The debtors argued that the means test, added to the Code in the 2005 amendments and set forth in section 707(b)(2), did away with the totality of the circumstances test for debtors who pass that test. The court disagreed, finding that BAPCPA did not abrogate the totality of the circumstances test, and that pre-BAPCPA factors for that analysis as set forth in In re Price, 353 F.3d 1135, 1139-40 (9th Cir. 2004), were still applicable. In re Ng, 477 B.R. 118, 126 (B.A.P. 9th Cir. 2012). Under Price, a significant factor in an abuse inquiry is the debtor’s ability to pay. The question remained, however, whether social security income could be considered in that inquiry. The court found that it could not.
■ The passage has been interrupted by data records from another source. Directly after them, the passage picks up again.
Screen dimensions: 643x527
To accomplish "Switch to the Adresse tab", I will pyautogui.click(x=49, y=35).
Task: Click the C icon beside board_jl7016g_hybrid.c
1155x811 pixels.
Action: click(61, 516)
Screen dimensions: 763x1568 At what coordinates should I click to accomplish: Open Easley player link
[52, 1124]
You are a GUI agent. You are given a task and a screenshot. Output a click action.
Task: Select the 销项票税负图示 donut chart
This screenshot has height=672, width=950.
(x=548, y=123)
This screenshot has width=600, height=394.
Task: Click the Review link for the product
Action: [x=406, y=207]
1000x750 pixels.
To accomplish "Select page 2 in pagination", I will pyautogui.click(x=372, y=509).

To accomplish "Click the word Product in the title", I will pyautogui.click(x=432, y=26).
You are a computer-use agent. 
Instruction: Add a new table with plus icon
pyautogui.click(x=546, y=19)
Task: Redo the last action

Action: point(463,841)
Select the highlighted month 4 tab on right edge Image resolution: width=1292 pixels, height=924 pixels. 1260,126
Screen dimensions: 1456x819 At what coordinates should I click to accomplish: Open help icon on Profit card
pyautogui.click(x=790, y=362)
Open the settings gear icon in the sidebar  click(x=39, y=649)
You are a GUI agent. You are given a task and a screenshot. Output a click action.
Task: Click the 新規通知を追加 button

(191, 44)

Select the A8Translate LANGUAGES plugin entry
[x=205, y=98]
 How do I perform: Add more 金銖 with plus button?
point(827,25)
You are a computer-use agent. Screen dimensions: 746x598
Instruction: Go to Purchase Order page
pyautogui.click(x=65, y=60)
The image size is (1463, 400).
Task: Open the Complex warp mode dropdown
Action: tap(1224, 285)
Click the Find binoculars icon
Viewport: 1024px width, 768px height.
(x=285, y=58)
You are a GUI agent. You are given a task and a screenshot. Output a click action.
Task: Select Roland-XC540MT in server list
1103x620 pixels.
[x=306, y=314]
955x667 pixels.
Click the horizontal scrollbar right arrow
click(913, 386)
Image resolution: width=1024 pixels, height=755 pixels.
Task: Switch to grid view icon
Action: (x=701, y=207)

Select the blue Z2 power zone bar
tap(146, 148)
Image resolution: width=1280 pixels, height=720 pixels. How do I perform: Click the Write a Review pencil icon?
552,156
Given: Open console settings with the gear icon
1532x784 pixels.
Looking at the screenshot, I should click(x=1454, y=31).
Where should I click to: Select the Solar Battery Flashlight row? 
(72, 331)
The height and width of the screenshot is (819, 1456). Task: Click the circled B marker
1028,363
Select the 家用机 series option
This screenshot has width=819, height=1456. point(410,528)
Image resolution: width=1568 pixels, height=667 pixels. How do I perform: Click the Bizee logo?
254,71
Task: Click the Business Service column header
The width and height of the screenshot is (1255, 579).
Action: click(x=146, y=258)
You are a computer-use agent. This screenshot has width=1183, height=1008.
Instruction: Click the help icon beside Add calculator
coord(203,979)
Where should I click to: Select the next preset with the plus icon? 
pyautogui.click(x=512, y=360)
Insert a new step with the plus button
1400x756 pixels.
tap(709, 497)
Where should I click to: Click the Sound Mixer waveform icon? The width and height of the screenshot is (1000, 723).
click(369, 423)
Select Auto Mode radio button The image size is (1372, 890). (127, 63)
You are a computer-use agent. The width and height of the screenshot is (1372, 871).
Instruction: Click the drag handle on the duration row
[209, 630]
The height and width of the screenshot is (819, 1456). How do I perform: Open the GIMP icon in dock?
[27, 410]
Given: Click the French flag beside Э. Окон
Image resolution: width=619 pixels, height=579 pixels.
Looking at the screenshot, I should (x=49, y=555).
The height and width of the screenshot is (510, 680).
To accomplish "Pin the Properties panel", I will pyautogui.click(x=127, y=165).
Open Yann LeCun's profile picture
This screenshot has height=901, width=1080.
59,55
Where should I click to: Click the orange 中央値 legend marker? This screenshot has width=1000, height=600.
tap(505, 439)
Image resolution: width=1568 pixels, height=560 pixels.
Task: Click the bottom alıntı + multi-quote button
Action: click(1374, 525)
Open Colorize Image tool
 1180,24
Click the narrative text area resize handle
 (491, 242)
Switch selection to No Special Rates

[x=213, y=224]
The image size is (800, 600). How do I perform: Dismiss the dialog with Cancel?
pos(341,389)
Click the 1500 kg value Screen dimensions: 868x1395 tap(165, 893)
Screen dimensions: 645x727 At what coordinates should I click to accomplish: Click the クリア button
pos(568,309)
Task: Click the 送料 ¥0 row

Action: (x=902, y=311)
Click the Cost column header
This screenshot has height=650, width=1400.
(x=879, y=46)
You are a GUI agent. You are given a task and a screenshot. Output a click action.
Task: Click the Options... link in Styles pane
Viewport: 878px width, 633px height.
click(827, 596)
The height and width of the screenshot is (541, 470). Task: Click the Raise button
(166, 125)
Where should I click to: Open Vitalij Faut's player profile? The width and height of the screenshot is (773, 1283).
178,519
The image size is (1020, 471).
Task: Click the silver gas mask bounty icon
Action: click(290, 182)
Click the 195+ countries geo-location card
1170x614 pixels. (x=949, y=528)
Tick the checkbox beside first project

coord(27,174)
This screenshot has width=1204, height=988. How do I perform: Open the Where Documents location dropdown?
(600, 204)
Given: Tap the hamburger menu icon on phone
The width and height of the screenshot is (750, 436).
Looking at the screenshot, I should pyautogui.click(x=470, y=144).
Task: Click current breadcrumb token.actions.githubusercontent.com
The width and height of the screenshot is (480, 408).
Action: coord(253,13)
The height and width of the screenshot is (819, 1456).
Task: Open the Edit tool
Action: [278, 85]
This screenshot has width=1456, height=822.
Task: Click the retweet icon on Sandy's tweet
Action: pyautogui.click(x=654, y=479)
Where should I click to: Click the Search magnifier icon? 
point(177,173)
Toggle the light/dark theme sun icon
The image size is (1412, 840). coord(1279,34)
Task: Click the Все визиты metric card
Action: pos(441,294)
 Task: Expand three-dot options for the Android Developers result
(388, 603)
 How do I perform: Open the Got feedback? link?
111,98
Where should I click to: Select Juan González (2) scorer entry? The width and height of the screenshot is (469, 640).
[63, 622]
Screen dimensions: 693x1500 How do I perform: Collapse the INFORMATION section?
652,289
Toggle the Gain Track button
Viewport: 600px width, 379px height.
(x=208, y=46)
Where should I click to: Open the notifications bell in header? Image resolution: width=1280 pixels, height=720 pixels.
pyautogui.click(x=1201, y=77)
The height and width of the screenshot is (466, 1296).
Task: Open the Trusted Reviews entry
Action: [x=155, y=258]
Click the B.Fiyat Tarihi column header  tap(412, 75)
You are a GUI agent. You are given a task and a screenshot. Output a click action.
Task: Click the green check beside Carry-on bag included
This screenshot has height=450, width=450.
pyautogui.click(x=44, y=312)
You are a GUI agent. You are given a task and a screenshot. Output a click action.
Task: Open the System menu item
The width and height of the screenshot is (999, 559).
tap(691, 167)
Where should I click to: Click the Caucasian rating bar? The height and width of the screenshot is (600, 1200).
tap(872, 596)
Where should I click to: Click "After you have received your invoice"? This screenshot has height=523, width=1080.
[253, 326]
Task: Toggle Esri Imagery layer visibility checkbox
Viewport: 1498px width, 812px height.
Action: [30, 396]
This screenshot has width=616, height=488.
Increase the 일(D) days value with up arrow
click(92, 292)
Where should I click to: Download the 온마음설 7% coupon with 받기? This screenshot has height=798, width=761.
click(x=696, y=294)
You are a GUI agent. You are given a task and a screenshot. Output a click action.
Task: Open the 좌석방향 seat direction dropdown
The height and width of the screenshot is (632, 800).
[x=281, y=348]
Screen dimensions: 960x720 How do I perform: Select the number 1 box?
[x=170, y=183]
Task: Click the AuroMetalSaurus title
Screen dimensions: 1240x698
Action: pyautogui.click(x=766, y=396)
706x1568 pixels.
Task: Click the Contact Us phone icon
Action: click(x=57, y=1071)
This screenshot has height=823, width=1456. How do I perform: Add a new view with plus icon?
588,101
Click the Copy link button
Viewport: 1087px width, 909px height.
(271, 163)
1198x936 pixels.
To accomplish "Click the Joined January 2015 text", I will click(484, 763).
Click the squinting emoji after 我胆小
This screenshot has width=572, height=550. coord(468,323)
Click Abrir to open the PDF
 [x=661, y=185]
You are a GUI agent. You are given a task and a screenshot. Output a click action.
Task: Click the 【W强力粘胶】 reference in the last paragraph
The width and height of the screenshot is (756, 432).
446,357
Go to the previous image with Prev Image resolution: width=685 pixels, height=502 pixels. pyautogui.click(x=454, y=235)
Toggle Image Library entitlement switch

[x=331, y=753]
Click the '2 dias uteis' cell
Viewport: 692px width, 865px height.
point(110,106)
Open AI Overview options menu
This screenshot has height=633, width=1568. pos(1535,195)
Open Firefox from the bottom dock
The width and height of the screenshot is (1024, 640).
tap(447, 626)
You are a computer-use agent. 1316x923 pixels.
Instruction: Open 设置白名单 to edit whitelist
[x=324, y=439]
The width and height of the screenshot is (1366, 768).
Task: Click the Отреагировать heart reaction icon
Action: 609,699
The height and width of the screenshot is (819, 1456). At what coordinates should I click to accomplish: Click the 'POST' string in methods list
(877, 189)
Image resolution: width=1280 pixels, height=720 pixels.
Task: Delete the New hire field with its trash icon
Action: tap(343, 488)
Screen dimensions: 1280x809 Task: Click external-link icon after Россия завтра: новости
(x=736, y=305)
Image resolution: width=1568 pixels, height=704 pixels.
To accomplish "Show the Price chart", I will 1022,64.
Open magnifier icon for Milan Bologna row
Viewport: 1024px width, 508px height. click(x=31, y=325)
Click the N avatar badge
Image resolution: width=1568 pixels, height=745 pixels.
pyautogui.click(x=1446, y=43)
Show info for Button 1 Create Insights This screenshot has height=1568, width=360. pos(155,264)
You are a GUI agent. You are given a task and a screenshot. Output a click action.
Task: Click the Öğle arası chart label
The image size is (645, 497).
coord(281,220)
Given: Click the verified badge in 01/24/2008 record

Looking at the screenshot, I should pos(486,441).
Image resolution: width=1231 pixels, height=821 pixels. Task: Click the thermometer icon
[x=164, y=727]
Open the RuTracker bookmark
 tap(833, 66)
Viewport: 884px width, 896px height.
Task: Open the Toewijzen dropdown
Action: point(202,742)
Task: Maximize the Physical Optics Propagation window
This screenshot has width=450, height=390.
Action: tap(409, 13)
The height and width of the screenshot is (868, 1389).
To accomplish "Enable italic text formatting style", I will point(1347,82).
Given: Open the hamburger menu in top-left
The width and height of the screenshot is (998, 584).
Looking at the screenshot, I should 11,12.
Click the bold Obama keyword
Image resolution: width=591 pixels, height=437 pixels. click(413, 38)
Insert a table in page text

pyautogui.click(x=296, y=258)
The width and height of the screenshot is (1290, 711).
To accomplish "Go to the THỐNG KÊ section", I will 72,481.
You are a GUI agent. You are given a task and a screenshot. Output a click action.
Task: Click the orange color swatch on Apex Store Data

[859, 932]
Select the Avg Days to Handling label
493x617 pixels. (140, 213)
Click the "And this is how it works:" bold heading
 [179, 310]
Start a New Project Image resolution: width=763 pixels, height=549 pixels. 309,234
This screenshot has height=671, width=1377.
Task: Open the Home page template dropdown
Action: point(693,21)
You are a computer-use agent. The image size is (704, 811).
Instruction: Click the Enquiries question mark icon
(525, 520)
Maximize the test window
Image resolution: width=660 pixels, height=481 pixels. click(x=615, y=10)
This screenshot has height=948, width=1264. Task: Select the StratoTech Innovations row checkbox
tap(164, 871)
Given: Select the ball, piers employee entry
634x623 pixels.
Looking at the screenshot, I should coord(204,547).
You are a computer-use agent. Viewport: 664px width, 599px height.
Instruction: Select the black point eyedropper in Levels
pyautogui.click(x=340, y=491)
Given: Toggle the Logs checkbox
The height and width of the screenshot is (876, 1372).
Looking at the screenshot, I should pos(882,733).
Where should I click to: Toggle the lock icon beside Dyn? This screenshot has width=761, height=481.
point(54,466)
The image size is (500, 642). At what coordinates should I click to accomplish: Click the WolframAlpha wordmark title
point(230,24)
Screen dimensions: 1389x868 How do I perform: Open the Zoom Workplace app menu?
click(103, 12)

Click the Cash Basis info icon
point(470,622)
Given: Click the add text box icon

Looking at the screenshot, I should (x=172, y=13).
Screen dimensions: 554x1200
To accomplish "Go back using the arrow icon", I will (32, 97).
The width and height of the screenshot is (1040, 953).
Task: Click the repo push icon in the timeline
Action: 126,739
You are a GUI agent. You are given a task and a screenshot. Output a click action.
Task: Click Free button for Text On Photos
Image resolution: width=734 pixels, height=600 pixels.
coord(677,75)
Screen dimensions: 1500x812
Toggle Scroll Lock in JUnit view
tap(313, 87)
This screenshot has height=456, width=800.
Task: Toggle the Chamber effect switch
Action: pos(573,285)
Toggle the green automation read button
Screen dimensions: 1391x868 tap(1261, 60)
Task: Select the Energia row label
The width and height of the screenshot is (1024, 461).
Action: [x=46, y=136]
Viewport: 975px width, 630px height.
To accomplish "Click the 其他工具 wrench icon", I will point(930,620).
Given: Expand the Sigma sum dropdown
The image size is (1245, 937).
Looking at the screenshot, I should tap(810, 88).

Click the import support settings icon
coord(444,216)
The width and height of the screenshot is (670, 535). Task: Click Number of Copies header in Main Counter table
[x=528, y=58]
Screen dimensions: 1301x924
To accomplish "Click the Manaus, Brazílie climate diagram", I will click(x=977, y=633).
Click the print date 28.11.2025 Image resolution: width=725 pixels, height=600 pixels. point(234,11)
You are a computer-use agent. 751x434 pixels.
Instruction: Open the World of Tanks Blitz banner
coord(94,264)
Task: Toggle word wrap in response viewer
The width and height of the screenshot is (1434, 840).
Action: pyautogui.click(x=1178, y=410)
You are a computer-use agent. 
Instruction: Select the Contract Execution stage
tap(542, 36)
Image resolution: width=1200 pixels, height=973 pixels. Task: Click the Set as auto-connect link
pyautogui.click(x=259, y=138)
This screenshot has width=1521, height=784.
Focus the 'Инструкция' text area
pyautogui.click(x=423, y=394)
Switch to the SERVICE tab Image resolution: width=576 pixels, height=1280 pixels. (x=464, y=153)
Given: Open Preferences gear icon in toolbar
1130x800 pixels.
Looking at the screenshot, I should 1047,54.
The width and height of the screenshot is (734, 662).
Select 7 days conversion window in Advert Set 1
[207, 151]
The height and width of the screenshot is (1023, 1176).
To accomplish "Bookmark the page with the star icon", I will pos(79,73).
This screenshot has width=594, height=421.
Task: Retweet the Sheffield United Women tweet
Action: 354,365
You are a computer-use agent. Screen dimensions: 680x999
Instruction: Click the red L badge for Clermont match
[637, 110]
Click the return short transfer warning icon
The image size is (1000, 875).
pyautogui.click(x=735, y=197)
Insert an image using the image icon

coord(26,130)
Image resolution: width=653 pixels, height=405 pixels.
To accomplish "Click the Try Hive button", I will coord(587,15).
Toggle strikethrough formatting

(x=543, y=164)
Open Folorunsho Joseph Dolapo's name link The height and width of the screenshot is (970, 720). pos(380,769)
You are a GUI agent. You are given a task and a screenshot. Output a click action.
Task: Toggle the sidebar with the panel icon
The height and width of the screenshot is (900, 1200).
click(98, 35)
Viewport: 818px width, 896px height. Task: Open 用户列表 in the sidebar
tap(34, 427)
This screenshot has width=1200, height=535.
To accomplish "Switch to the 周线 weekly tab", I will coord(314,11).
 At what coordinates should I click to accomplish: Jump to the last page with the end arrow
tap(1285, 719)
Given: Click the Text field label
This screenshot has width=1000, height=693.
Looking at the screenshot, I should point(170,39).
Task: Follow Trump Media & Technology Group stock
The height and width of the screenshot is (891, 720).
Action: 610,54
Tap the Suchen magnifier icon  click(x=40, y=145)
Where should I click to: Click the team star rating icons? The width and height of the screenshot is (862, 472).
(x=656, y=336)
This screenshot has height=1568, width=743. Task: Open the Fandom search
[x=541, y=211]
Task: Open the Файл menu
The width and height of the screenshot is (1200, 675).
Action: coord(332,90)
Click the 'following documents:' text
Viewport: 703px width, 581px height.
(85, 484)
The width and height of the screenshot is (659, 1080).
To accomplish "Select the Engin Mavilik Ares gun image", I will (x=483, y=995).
The court began with a survey of cases addressing the treatment of social security income in chapter 13 noting that the general consensus among courts of appeals is that Congress has taken decisive steps in both the Social Security Act, in section 407, and the Bankruptcy Code, in section 101(10A), to remove social security income from the grasp of creditors. In re Cranmer, 697 F.3d 1314, 1319 (10th Cir. 2012) (citing In re Welsh, 465 B.R. 843, 856 (9th Cir. BAP 2012); Baud v. Carroll, 634 F.3d 327, 345 (6th Cir. 2011) cert. denied, 132 S. Ct. 997, 181 L. Ed. 2d 732 (U.S. 2012); In re Carpenter, 614 F.3d 930, 936 (8th Cir. 2010); COLLIER ON BANKRUPTCY, ¶ 522.09[10][a] n.76 (16th ed. 2012). Likewise, the court in Suttice was “persuaded that Congress intended social security benefits to be protected from inclusion in a § 707(b)(3)(B) analysis, based upon § 407(a) of the Social Security Act and as shown by the Debtors’ social security income being definitively excluded from the means test of § 707(b)(2).” Therefore, while the means test was not found to have supplanted the totality of circumstance test, social security income could not be considered under either analysis.

From a pragmatic standpoint, the court found that if social security income were to be determinative of the totality of circumstances, the debtors in this case would be forced into chapter 13 where contribution of their social security income would not be compulsory. Therefore, the debtors would be in the untenable position of being ineligible for chapter 7 while at the same time being unable to confirm a chapter 13 unless they voluntarily committed otherwise unreachable income.